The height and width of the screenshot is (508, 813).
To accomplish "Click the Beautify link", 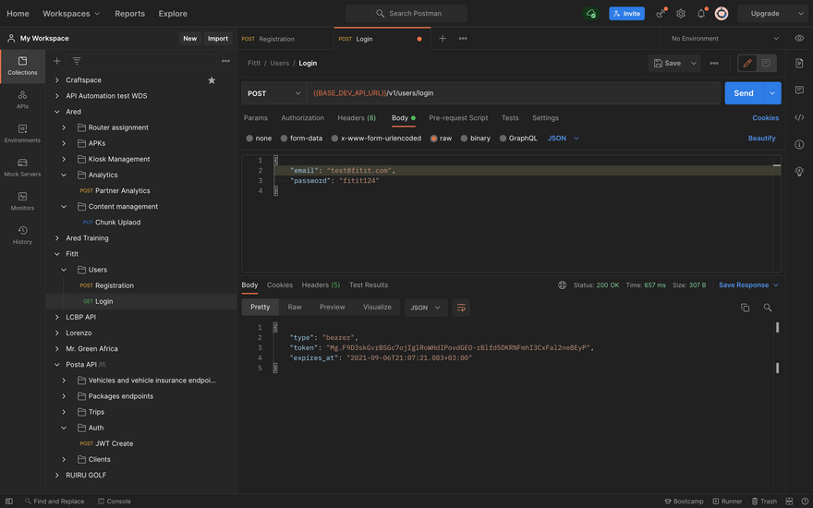I will (761, 139).
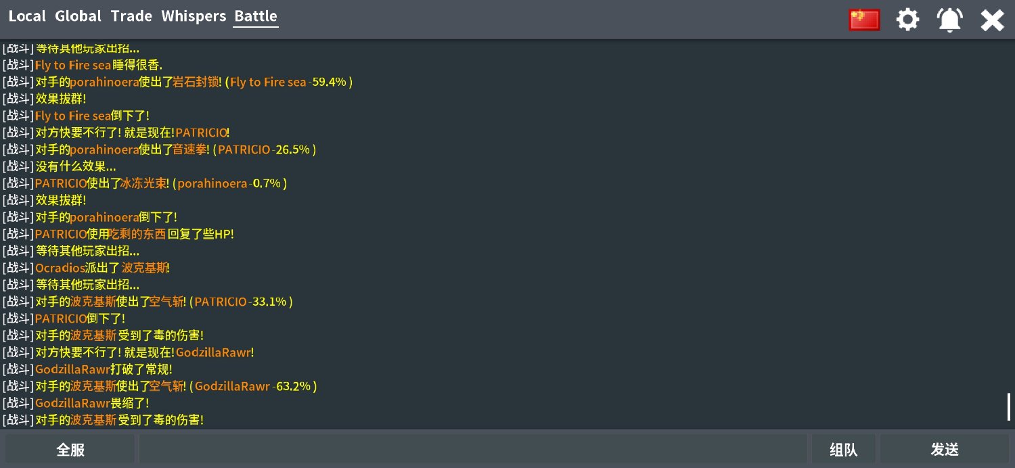The width and height of the screenshot is (1015, 468).
Task: Select the Battle tab
Action: 256,16
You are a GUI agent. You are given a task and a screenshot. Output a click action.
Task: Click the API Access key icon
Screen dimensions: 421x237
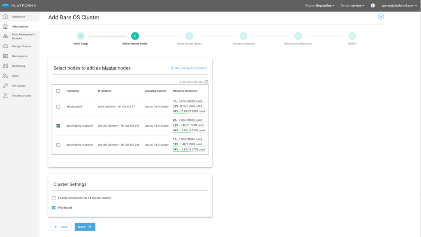click(5, 86)
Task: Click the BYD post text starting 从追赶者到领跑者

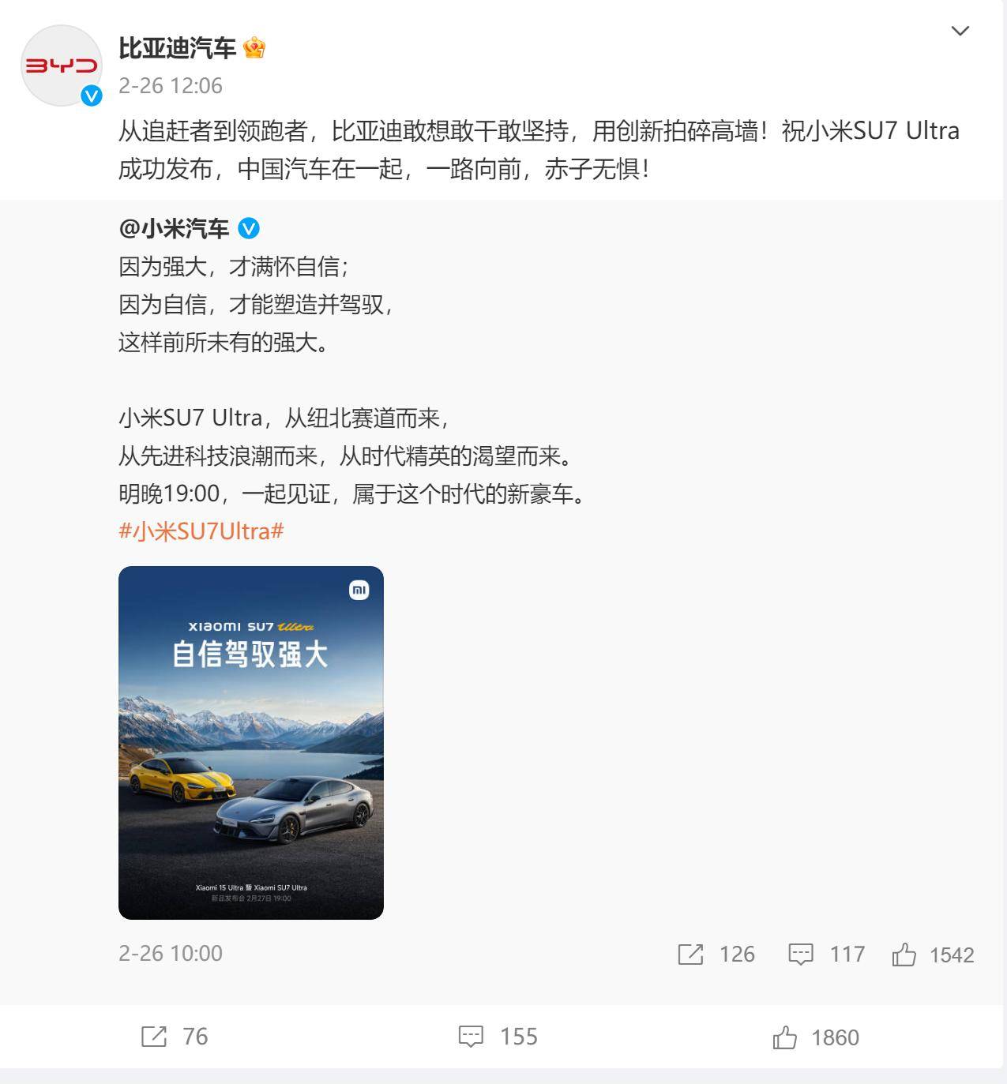Action: [539, 150]
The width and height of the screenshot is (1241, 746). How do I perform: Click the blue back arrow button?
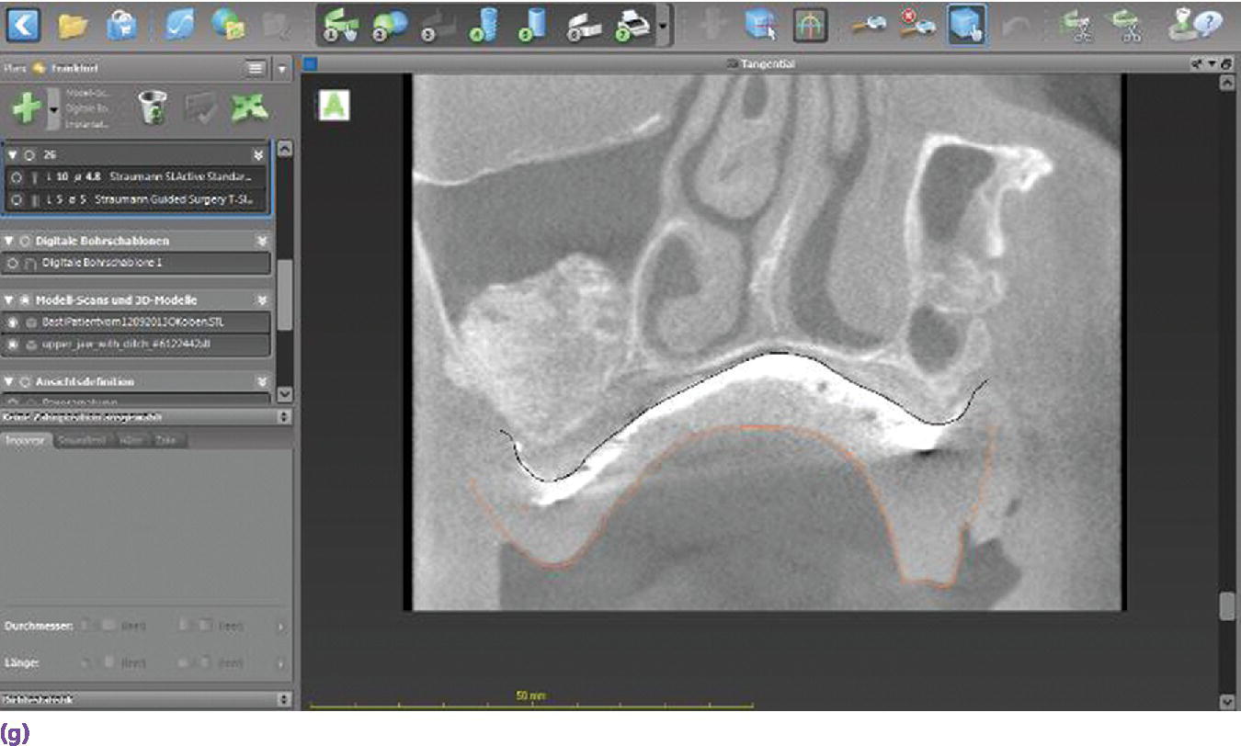pyautogui.click(x=23, y=24)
***
▶ Exercise prompt
Your task is to retype, exactly and only, the lines from the line holding "You are a GUI" through the final line of the data above, with both ends kept. Drop the pictures.

▶ Response below
You are a GUI agent. You are given a task and a screenshot. Output a click action.
Task: Click the API Access key icon
Screen dimensions: 421x237
click(5, 86)
Task: Click the BYD post text starting 从追赶者到领跑者

Action: [539, 150]
The width and height of the screenshot is (1241, 746). How do I perform: Click the blue back arrow button?
pyautogui.click(x=23, y=24)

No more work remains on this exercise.